Ni en las posadas ni en el camino había espejos: una verdadera lástima. Le hubiera gustado admirar en ellos la aureola que sin duda irradiaba su figura.
Cuando por fin llegó se encontró las puertas cerradas. No las Puertas, las que guarda el propio San Pedro. Unas puertas. Las puertas modestísimas de la primera de las muchas antesalas que, según le informaron, tendría que atravesar para llegar a destino. También le informaron que para cada problema había una ventanilla especial: no tenía más que encontrar la suya.
El Escritor miró en torno pero no vio ninguna ventanilla; solo un océano de humanidad que alimentaba infinitas colas, infinitos ríos, todos interminables. Las ventanillas, si existían, estaban del otro lado de aquel mar inmenso.
El Escritor sintió el aguijón de la duda. ¿Podía haber un error? ¿Era posible que se hubieran equivocado? Se esforzó por rechazar el pensamiento impío. En su vida terrena jamás dudó. ¿Cómo podía dudar ahora?
Y si no se habían equivocado ellos, ¿se habría equivocado él? ¿Era posible que hubiera hecho algo mal en su vida? Con mano torpe, temblorosa, abrió el legajo. Cientos de hojas se desparramaron por el suelo. Un escriba egipcio lo ayudó a recogerlas y a reordenarlas.
—¿Acabas de llegar?
—Sí. ¿Y tú?
—No sé. Tres mil, cuatro mil, diez mil años… Ayer.
—¿Y qué haces aquí?
—Lo mismo que tú: cola.
—¿Y tendrás que esperar mucho todavía?
—Dos o tres ciclos.
—¿Siglos?
—No. Ciclos.
—¿Ciclos?
—Sí, ciclos.
—¿Qué ciclos?
—De expansión y contracción del universo.
—¿De un Big Bang al otro?
—Sí.
—¿Esos ciclos?
—Los mismos.
—¡Pero duran miles y miles y miles de millones de años!

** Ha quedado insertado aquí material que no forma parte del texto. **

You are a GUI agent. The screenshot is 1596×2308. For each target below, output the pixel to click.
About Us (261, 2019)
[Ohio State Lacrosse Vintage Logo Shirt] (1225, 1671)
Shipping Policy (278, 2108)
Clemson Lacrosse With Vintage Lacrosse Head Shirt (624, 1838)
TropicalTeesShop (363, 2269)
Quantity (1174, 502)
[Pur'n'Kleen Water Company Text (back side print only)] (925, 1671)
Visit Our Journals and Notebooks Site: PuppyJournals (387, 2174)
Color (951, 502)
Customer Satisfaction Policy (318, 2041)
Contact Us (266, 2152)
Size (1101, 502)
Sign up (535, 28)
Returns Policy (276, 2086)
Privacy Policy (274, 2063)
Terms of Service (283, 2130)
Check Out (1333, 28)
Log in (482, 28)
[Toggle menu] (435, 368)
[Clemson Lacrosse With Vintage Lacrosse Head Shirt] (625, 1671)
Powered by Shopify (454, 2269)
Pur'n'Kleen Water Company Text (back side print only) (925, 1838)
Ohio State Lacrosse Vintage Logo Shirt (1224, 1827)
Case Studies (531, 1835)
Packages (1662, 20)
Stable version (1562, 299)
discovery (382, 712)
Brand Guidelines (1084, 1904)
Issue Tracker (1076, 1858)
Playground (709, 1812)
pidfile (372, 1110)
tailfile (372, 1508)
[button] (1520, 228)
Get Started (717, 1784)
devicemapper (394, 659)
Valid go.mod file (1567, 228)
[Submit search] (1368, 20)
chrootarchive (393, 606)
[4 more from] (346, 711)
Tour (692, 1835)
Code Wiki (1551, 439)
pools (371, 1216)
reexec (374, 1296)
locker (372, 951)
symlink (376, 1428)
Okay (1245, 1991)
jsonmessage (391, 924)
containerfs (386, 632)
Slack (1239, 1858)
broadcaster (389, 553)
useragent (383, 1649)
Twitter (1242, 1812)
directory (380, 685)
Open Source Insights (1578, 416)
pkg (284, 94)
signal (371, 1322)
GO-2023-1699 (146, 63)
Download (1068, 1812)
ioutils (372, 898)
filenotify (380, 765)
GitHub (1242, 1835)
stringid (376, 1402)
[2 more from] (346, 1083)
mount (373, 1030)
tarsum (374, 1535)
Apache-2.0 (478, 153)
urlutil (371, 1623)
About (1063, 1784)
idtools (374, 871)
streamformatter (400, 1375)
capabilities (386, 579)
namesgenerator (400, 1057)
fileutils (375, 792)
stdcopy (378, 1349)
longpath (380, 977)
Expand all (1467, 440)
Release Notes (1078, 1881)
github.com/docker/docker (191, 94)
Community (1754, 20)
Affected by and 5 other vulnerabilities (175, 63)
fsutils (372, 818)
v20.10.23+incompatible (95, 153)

—Sí. Millón más, millón menos. Una gotita de eternidad.
—¿Y para qué ventanilla haces cola?
—La misma que tú: ESQUILO.
—¡La misma que yo! ¿Y tú cómo sabes?
—Vi tus páginas…
—¿Conoces mi obra?
—…vi la lista de tus pecados…
—¡Mis pecados!
—Justamente.
—¿Literarios?
—Precisamente.
—¡Adverbios!
—Exactamente.
—¡Adverbios en —mente!
—Naturalmente.
—¿Y por qué ESQUILO?
—EScritores QUe Ignoran la Ley de Oro: no importa lo que escribas, solo cómo lo escribes.
Abrumado, contrito, el Escritor se fue al final de la cola y se puso a esperar.
Pacientemente.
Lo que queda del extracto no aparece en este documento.